#### Arbeitsaufträge:
(1) Nennen Sie alle Quellenangaben, die im Textauszug über schulische Inklusion in Klammern stehen, jeweils mit Autor oder Kürzel und Jahr.
(2) Schreiben Sie den Textauszug über schulische Inklusion im Anschluss an seinen letzten Satz weiter.

#### Textauszug:
####
Der Körper als Objekt der Wahrnehmung
Auch zehn Jahre nach Inkrafttreten der UN-Behindertenrechtskonvention wird die Diskussion um die Umsetzung der Konvention durch inklusive schulische Maßnahmen in Deutschland kontrovers diskutiert (vgl. Wocken 2012; Ahrbeck 2014). Ein Grund dafür dürfte sein, dass die Zielbeschreibung Inklusion von Anfang an einen geradezu visionären Charakter aufwies. Die inklusive Schule für alle oder eine „Musikschule der Vielfalt“ (VdM 2017) schienen Wege zu sein, diverse Ungerechtigkeiten aus der Welt zu schaffen: „Mit dem Begriff der Inklusion verbindet sich die Hoffnung auf Beseitigung jeglicher gesellschaftlicher Ausgrenzungen, Diskriminierungen, Marginalisierungen nicht nur von benachteiligten Gruppen, sondern von allen Menschen – weltweit.“ (Singer 2018: 44) In diesem Zusammenhang wurden körperliche, geistige und seelische Ungleichheiten nicht nur zu Formen der Vielfalt umbenannt, sondern auch Vorgaben darüber gemacht, wie mit der Vielfalt umgegangen werden soll:
Präskriptiv ist dieser Ansatz insofern ausgerichtet, als er klare Vorgaben im Sinne einer Handlungsregel darüber macht, wie der gesellschaftliche, institutionelle und intersubjektive Umgang mit Heterogenität jeweils auszusehen hat und zu verwirklichen ist.
####
#### Entnommene Angaben:

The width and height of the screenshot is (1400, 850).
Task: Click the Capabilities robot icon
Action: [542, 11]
####
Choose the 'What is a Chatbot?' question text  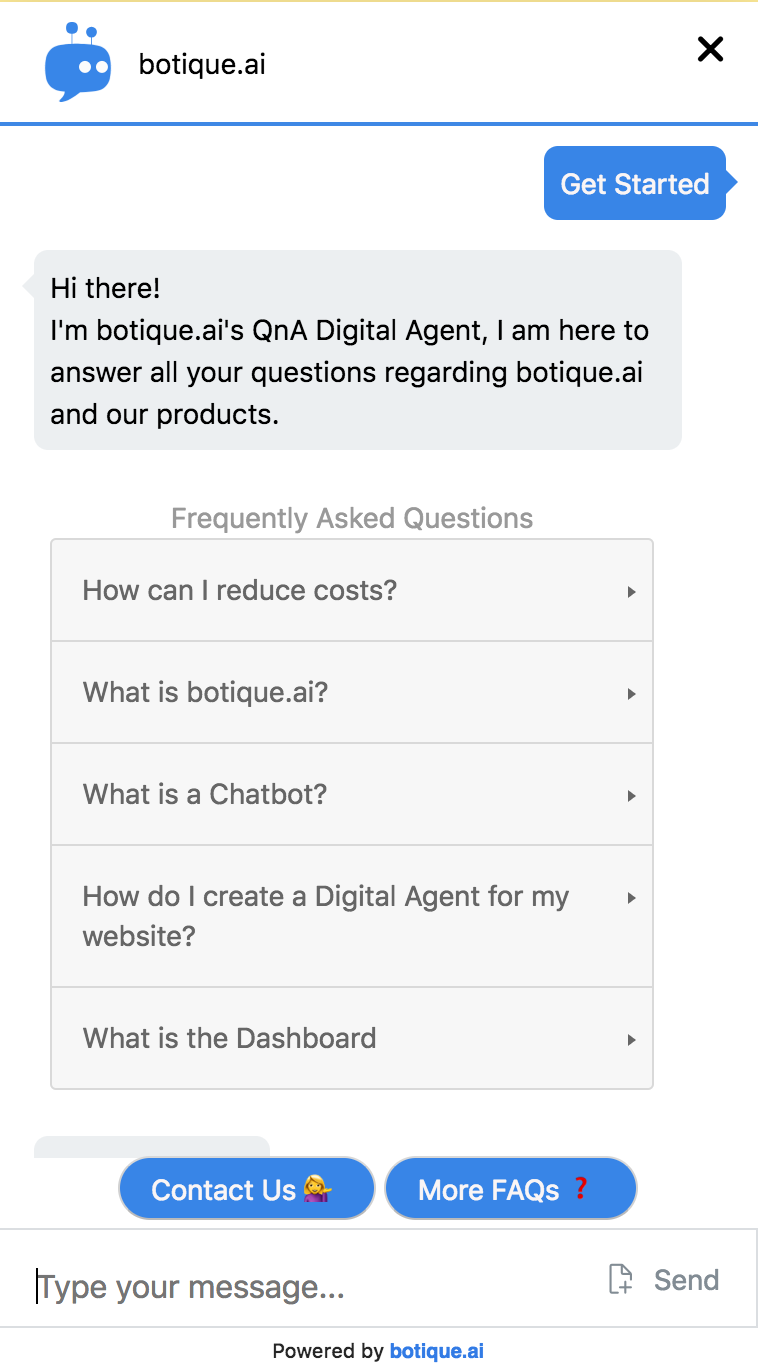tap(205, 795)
####
#### Lösungen:
(1)
- Wocken 2012
- Ahrbeck 2014
- VdM 2017
- Singer 2018

(2)
(Ebd.: 87f.)
Werden körperliche, seelische, kognitive und nationale Unterschiede schlicht zu Formen der Vielfalt umbenannt, wird davon ausgegangen, dass dies fast zwangsläufig zu einem barrierefreien Zusammenleben führen werde. Es ist jedoch anzunehmen, dass auch die schlichte Umbenennung nicht verhindern wird, dass sich ein Gefühl der Fremdheit bei der Begegnung und dem Umgang mit Menschen mit einer Behinderung einstellt. Derzeit zeichnet sich ab, dass phänomenologische Gegebenheiten ignoriert werden, was in keiner Weise geeignet zu sein scheint, diesen Unterschieden gerecht zu werden.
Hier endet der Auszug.